Rising demand from China, which saw soybean imports more than double from 10.4 million tonnes in 2001-2002 to 23 million tonnes in 2003-2004, has compounded the effects of a drought in the US last summer, and pushed up soybean prices to a 15-year high.
Soy processors saw the price of soybeans rise from around $5.80 per bushel last summer to more than $10 earlier this month.
"We've been in this business for 20 years and haven't seen these prices before. It has dramatically cut into our margins and also forced a price increase on our part," Gary Brenner, marketing manager at Israel-based Solbar, told NutraIngredients.com.
He added that while isoflavones are considered an added value product, soy proteins, the major part of Solbar's business, cannot follow the price increases seen in the raw material.
"While soybeans are up 90 per cent, our proteins have so far only gone up around 10-15 per cent. We have been resisting further increases but I'm not sure how long this can last," added Brenner.
Solbar, the number three supplier of soy proteins, sources around 90 per cent of soybeans from Brazil, heavily investing in non-GM beans and guaranteeing traceability from the farm to transport. It has also been impacted by escalating freight costs, also a result of the booming Chinese economy.
There are further threats for soy processors. Brazil's 2003-04 soybean crop forecast has been lowered to 49.3 million tonnes, compared to 52 million tonnes harvested last year, due to drought, while the US department of Agriculture's chief economist Keith Collins has warned of the need to slow export pace as well as the domestic crushing pace, "because we've been running at very high levels at both and we would run out of soybeans".
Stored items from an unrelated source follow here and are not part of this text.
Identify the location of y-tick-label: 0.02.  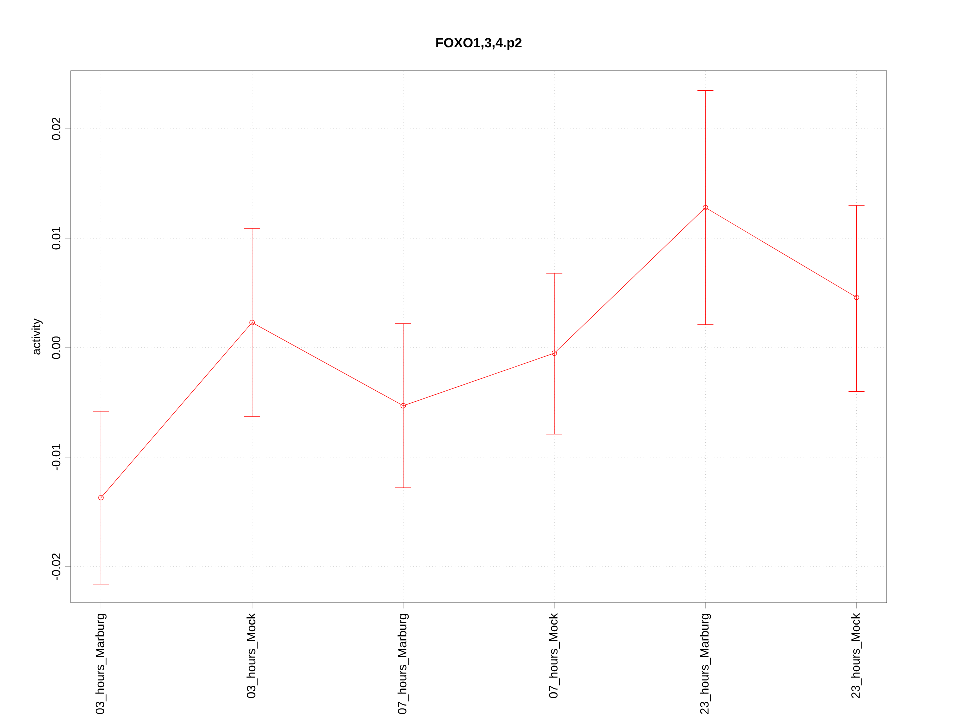
(56, 129).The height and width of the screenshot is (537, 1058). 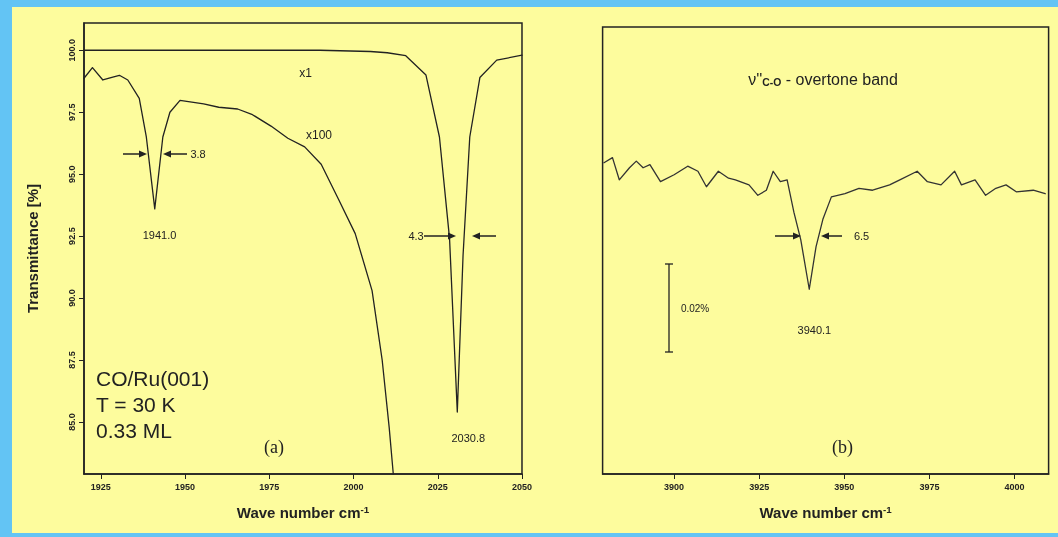 I want to click on y-tick-label: 92.5, so click(x=72, y=236).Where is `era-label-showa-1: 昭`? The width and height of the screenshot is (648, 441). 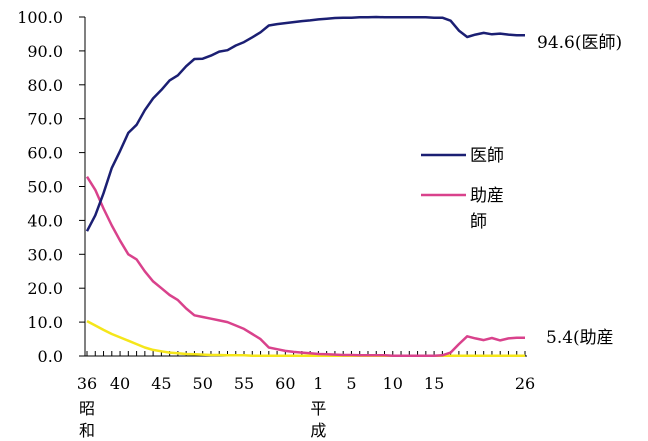 era-label-showa-1: 昭 is located at coordinates (87, 408).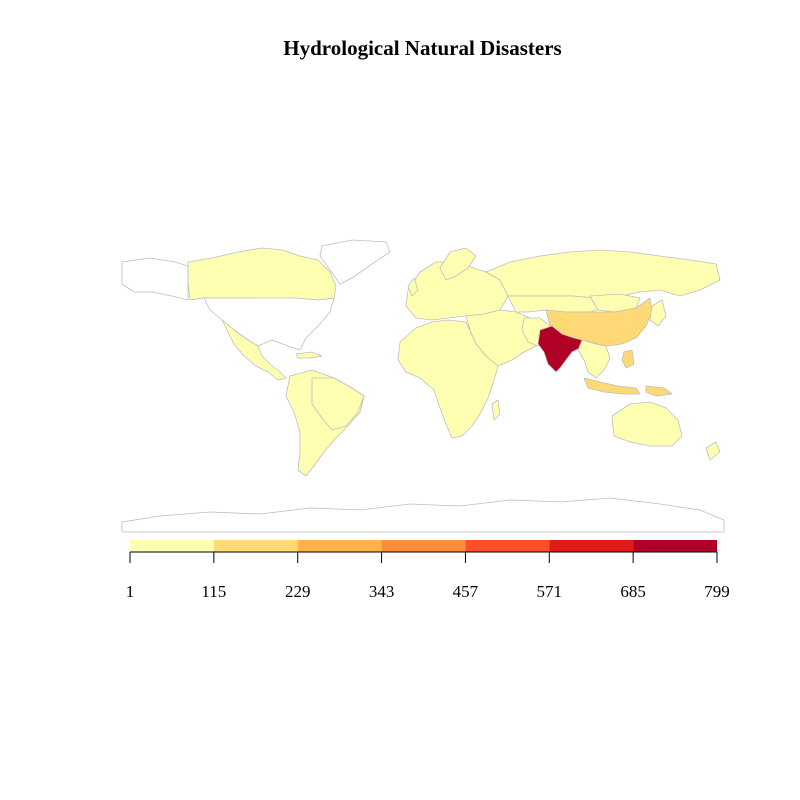 This screenshot has height=800, width=800. Describe the element at coordinates (550, 592) in the screenshot. I see `legend-tick-label: 571` at that location.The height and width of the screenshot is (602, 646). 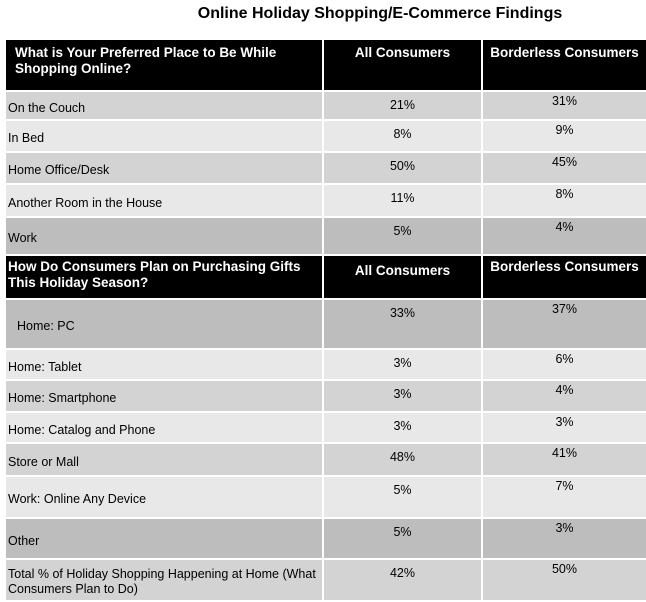 What do you see at coordinates (402, 136) in the screenshot?
I see `all-consumers-value: 8%` at bounding box center [402, 136].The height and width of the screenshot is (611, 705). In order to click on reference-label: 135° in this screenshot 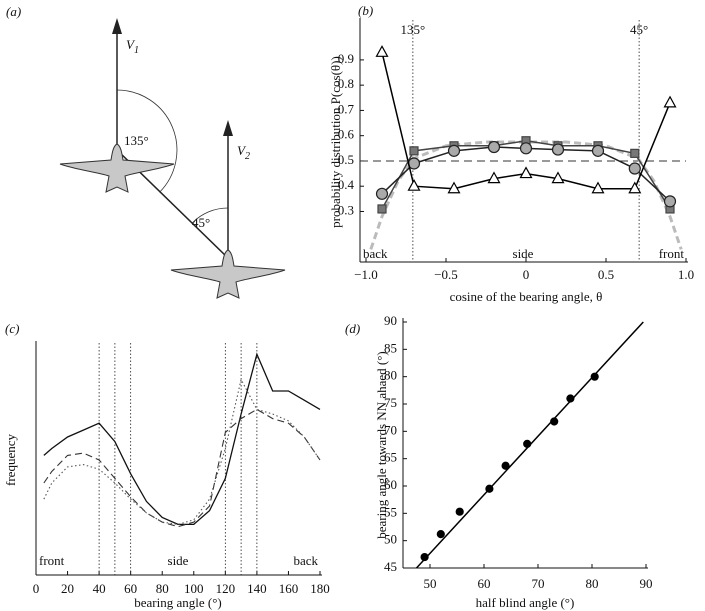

But there are also some signs of hope for ingredient companies and food makers. Reuters reported yesterday that speculation that China will succeed in slowing the growth of its economy saw the biggest drop in soybean futures in a week.
Soybeans for May delivery fell 14.5 cents, or 1.5 per cent, to $9.80 a bushel on the Chicago Board of Trade. Prices have fallen 7.9 per cent since reaching a 15-year high of $10.64 on 5 April.
Meanwhile soybean futures in China are also down, reflecting slowing demand as the high cost of imports made it unprofitable for some processors to make animal feed and vegetable oil.
There is also likely to be increased Chinese soy production as well as more planting in the US. China's soybean harvest may rise to 18 million metric tons from 16.5 million tons in 2003, Zhang Zhaoxin, an analyst at China's agriculture ministry told Reuters.